Langley, Trojans continue winning ways

Article and photos courtesy of the Macon Telegraph –> Original Article Here


David Langley spent 10 years as full-time paramedic in Peach County, but when he became a full-time teacher at Peach County, he was given a job that would be every bit as challenging, albeit not quite as serious as saving lives.

Langley was named the girls soccer head coach at Peach County, a team that won only one game in the three years prior to his arrival.

Things are much better these days as Langley and the Trojans have reached the playoffs the past four years, including a run into the quarterfinals this year before losing to Blessed Trinity, a team that made it all the way to the GHSA Class AAA finals. The Trojans had a sparkling 17-2-2 record, including wins over Mount de Sales, Warner Robins and Northside.

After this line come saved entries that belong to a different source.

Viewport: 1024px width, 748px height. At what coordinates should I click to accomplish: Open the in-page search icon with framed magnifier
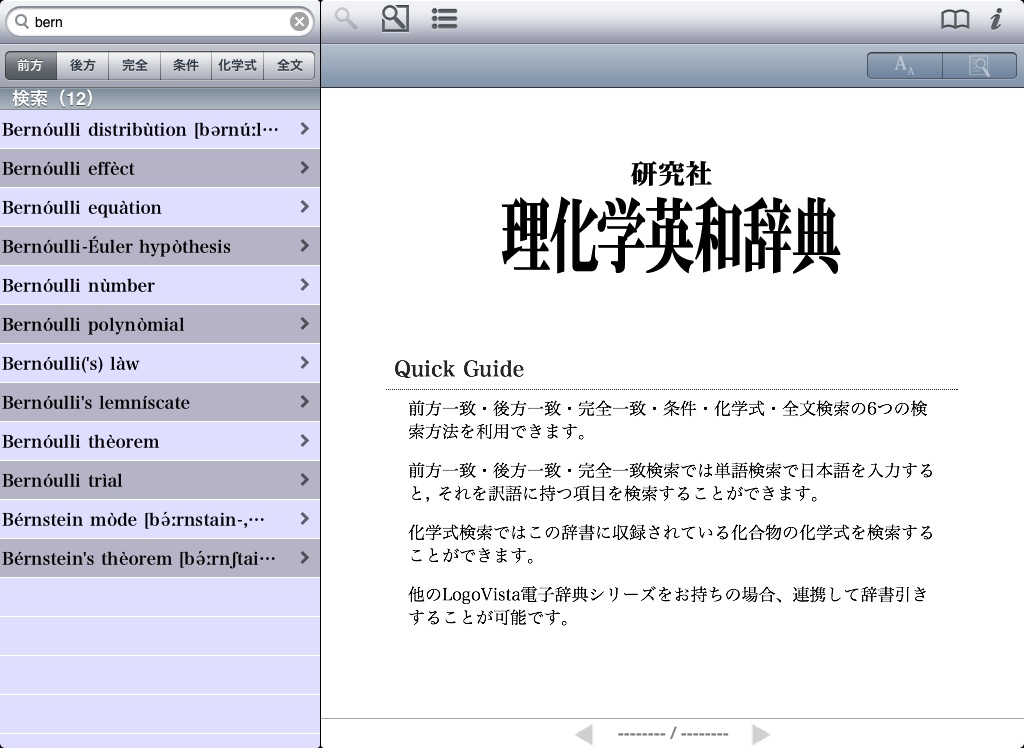tap(395, 19)
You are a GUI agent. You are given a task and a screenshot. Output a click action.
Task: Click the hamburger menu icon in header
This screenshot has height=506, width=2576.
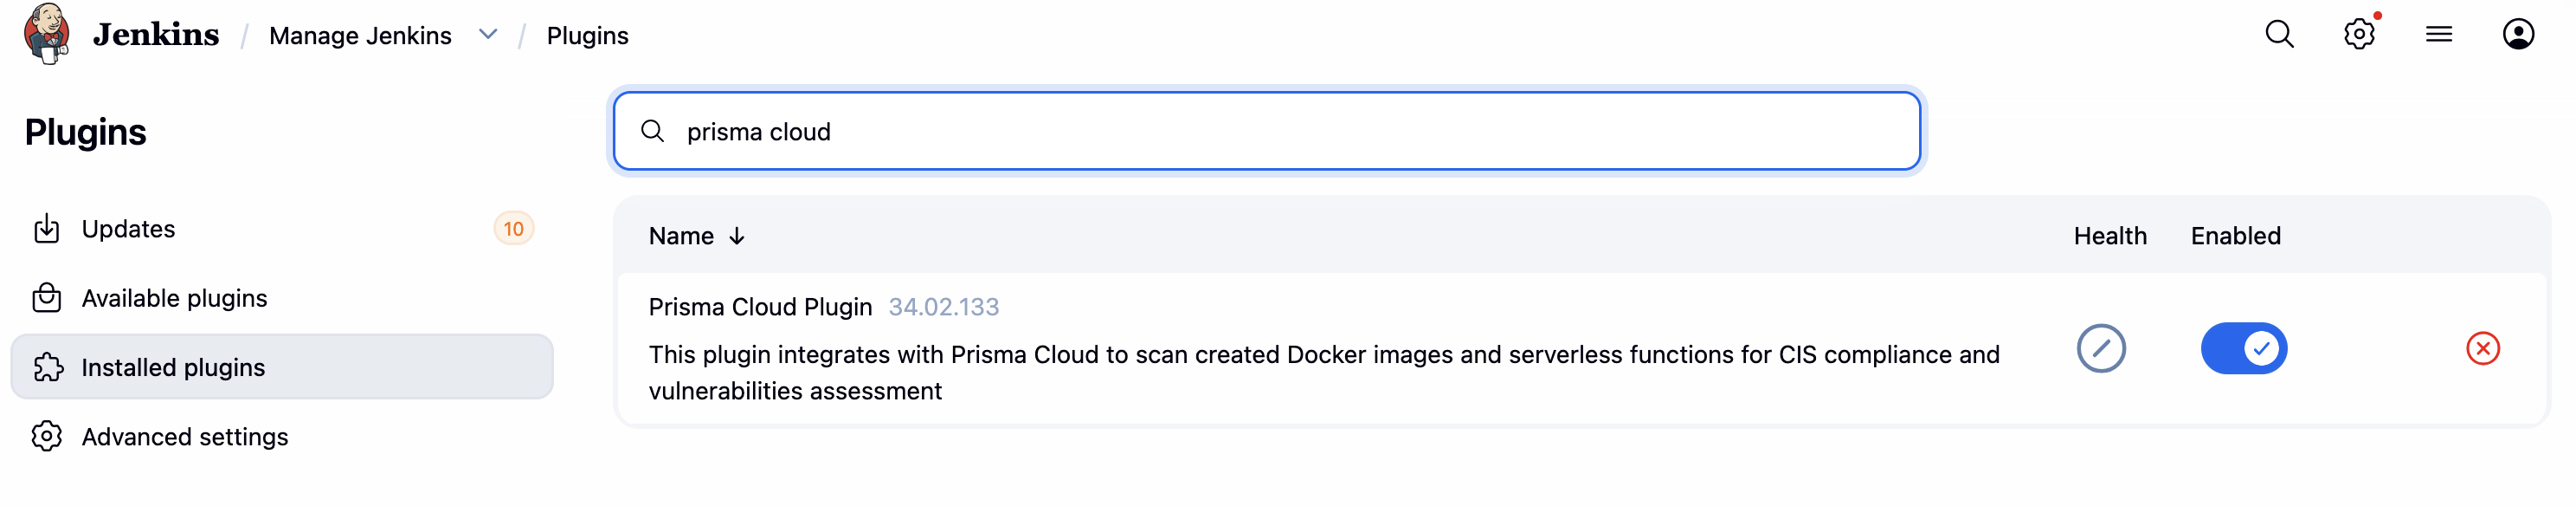[x=2438, y=34]
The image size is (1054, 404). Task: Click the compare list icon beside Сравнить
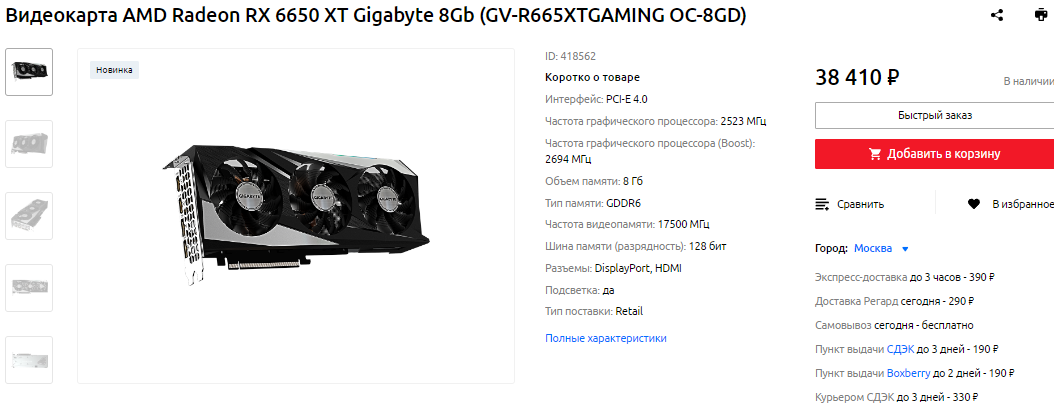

Langley, who played soccer in high school, quickly admits that he learned the game by watching his daughter play for the Macon Soccer Club.

“My daughter Kenzie started playing when she was 4 and played travel soccer from the ages of 6 to 11, and I was able to learn from Charlie Parrish,” said Langley, The Telegraph’s All-MIddle Georgia Girls Soccer Coach of the Year. “He is the one who taught me most of the soccer I know.”

Langley immediately saw changes would have to be made to have success at Peach County.

“We had to work on things like discipline and accountability because at the time the girls were basically coaching themselves,” Langley said. “We had to work on simple things like making sure that the girls understood they were expected to be at practice every day and that they would have to keep up with their grades. It was also very important to get the most talented soccer players in school to come out and play for the team.

“Once we got those things in place, we could think about winning.”

Peach County graduated six seniors this year who were heavily responsible for winning two straight region championships, but Langley is confident that Peach County’s winning ways can continue.

“I feel great about the future of this program, and I tell our players that we have to set new team goals,” Langley said. “I don’t think we will change the goal of winning region again and advancing to the state playoffs, though. These girls have learned how to win the last few years, and it’s expected now.”

Langley, who teaches an emergency medical responder course at Peach County, said he has enjoyed his opportunity to become a full-time coach.

“I love it, and really the only part I’m not comfortable with is the attention that I get,” Langley said. “All of the credit for all the wins needs to be on the players, who go out every day in the hot or the cold and work hard. They are the ones who deserve the credit.”